[Provided entries]
◇ ◇ ◇
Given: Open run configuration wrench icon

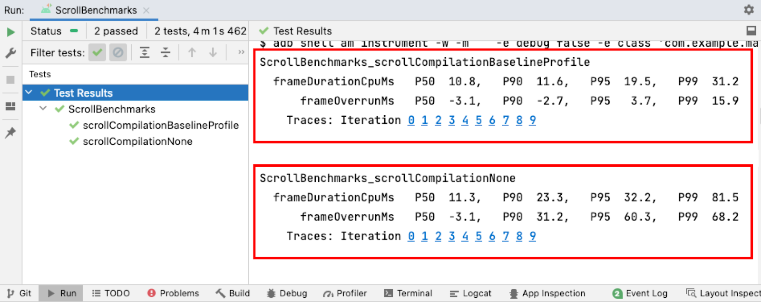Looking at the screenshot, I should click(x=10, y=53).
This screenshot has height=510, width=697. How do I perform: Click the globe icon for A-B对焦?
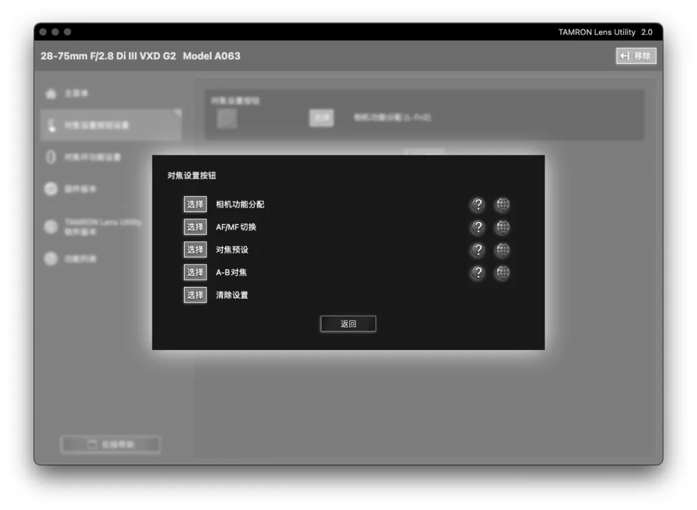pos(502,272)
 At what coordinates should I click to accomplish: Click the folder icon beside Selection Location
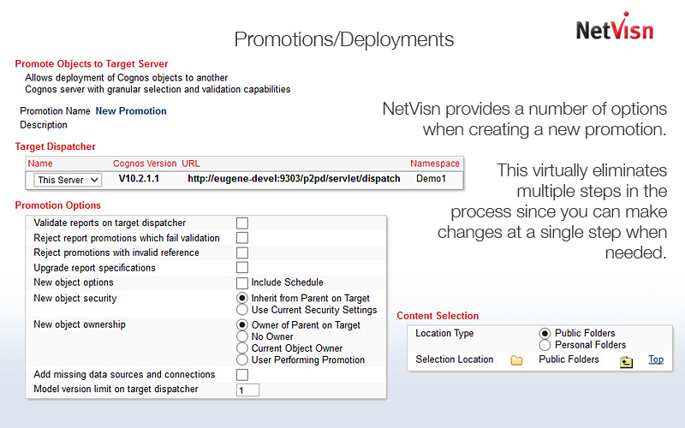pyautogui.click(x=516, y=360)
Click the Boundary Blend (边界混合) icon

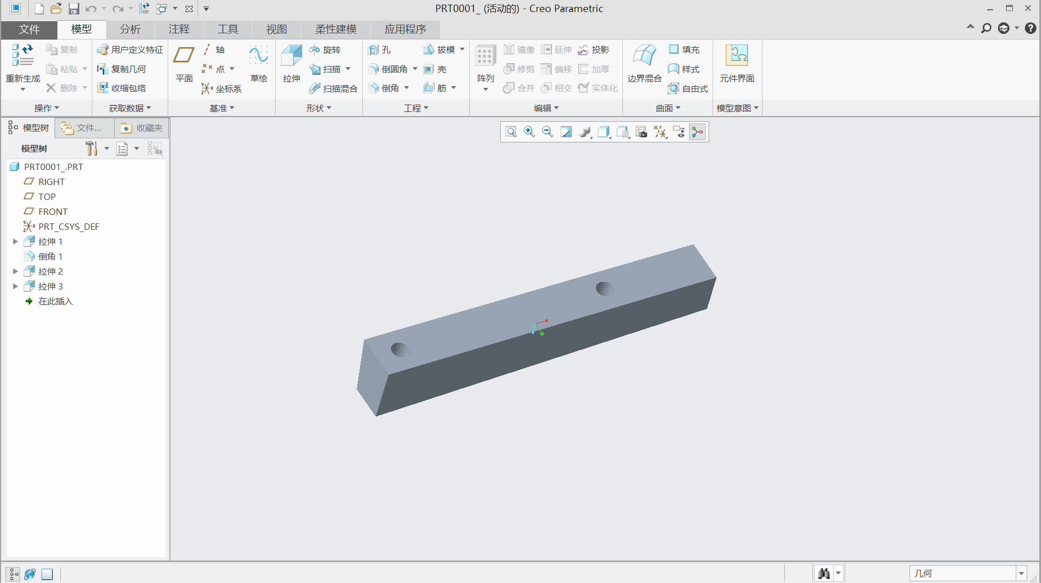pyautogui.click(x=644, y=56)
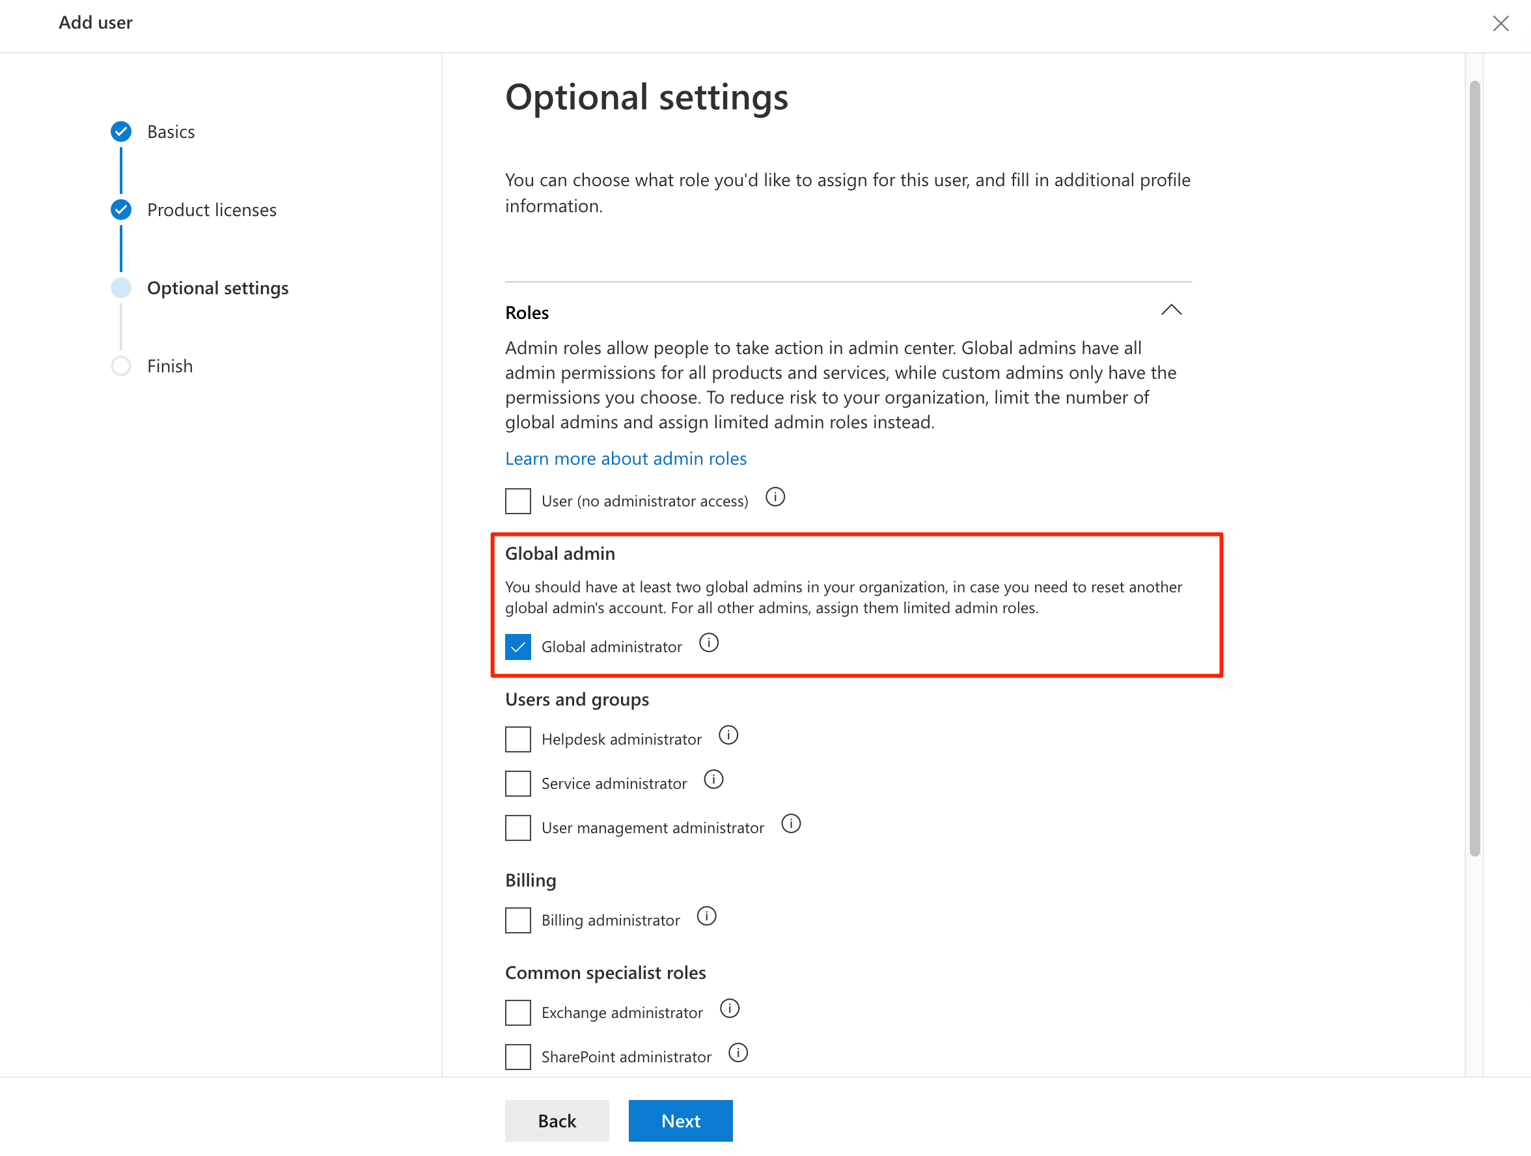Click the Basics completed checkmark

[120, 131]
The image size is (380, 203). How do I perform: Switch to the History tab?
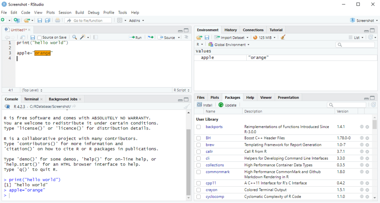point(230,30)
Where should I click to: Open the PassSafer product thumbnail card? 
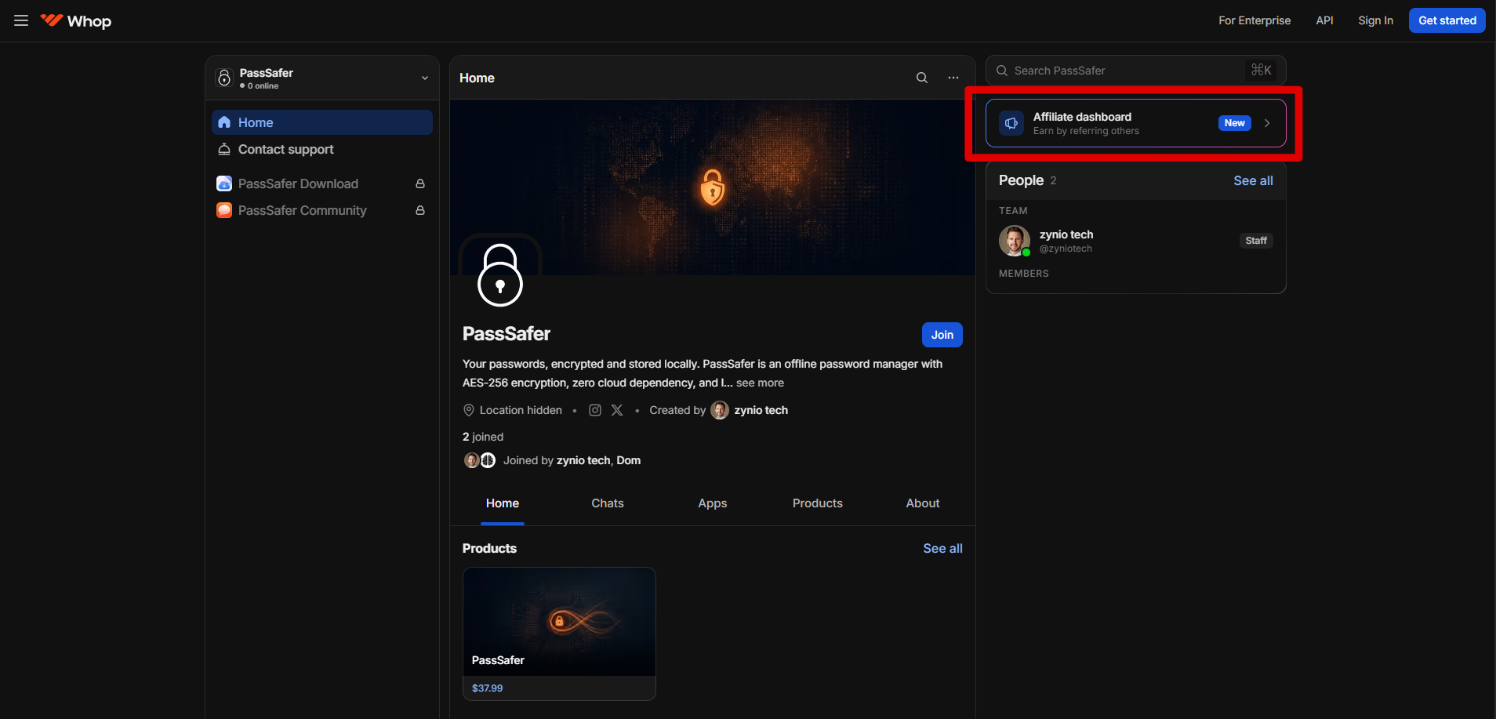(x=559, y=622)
◇ ◇ ◇
[Your goal]
Excluding pictures, reproduce the listing above exactly as it stands.

[Written reply]
Given: Open run configuration wrench icon

Looking at the screenshot, I should click(x=10, y=53).
This screenshot has height=510, width=697. How do I perform: Click the globe icon for A-B对焦?
pos(502,272)
 At what coordinates should I click to accomplish: Click the folder icon beside Selection Location
pyautogui.click(x=516, y=360)
Click the Boundary Blend (边界混合) icon

pyautogui.click(x=644, y=56)
Click the Basics completed checkmark

[120, 131]
The image size is (380, 203). How do I perform: Switch to the History tab?
point(230,30)
Where should I click to: Open the PassSafer product thumbnail card? 
(x=559, y=622)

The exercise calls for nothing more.